The Heroine with 1001 Faces by Maria Tatar

The Heroine with 1001 Faces by Maria Tatar

$18.95

50 illustrations
368 pages
Softcover

World-renowned folklorist Maria Tatar reveals an astonishing but long-buried history of heroines taking us from Cassandra and Scheherazade to Nancy Drew and Wonder Woman. How do we explain our newfound cultural investment in empathy and social justice? For decades, Joseph Campbell had defined our cultural aspirations in The Hero with a Thousand Faces, emphasizing the value of seeking glory and earning immortality. His work became the playbook for Hollywood, with its many male-centric quest narratives. Challenging the models in Campbell's canonical work, Maria Tatar explores how heroines, rarely wielding a sword and deprived of a pen, have flown beneath the radar even as they have been bent on social missions. Using the domestic arts and storytelling skills, they have displayed audacity, curiosity, and care as they struggled to survive and change the dominant culture. Animating figures from Ovid's Philomela, her tongue severed yet still weaving a tale about sexual assault, to Stieg Larsson's Lisbeth Salander, a high-tech wizard seeking justice for victims of a serial killer, The Heroine with 1,001 Faces creates a luminous arc that takes us from ancient times to the present.

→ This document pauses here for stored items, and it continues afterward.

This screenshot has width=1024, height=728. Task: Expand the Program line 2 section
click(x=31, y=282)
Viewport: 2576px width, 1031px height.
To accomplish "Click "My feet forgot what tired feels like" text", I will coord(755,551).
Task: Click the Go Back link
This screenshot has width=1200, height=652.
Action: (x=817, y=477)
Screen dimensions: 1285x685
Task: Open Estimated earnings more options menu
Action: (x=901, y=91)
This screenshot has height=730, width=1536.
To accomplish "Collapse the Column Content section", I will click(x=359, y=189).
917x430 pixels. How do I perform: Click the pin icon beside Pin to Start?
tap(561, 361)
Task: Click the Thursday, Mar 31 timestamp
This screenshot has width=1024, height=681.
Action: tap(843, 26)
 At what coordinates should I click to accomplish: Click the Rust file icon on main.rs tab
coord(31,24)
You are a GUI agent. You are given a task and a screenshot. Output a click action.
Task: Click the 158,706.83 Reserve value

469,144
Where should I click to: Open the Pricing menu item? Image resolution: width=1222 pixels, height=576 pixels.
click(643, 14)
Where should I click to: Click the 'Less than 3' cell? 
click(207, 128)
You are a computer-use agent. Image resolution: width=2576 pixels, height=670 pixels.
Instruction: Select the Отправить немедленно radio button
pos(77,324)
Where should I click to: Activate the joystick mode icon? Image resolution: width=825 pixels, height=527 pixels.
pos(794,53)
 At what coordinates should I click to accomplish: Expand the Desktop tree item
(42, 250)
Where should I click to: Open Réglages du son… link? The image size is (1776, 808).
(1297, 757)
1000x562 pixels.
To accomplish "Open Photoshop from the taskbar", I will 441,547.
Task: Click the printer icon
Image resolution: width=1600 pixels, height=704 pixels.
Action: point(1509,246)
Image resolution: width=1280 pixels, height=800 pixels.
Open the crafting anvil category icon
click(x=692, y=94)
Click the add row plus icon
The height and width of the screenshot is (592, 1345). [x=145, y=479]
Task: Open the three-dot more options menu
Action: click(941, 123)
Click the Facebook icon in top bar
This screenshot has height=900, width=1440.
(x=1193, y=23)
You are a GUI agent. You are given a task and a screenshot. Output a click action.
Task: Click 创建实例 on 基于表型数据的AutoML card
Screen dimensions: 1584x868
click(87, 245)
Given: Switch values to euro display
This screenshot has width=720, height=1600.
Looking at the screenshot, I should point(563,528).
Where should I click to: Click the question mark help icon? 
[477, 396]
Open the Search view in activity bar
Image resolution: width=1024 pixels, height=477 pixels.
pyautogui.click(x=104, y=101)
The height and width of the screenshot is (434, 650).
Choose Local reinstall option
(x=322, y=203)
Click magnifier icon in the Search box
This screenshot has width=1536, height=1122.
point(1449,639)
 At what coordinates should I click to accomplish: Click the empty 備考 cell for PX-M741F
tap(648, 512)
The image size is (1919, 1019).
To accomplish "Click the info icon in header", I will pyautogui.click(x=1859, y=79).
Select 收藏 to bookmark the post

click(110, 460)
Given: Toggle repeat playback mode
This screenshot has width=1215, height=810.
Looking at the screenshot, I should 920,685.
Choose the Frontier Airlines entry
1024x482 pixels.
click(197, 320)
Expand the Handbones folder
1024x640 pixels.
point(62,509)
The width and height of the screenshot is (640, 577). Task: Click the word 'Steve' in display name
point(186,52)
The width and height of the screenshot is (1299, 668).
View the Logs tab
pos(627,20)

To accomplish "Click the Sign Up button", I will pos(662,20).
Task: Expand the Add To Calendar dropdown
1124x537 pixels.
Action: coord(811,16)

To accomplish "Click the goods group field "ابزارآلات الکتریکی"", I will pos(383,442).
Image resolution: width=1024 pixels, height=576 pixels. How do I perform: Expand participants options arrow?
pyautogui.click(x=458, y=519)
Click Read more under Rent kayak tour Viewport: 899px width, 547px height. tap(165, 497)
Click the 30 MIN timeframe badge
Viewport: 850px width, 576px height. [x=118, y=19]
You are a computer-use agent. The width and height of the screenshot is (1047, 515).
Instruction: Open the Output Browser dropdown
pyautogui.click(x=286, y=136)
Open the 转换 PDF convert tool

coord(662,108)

Maria Tatar is the John L. Loeb Research Professor and a Senior Fellow at Harvard University. Professor Tatar received her Ph.D. from Princeton University. Her teaching and research interests include Weimar Germany, German Romanticism, folklore, children's literature, and cultural studies. She serves on degree committees in Folklore and Mythology as well as in History and Literature.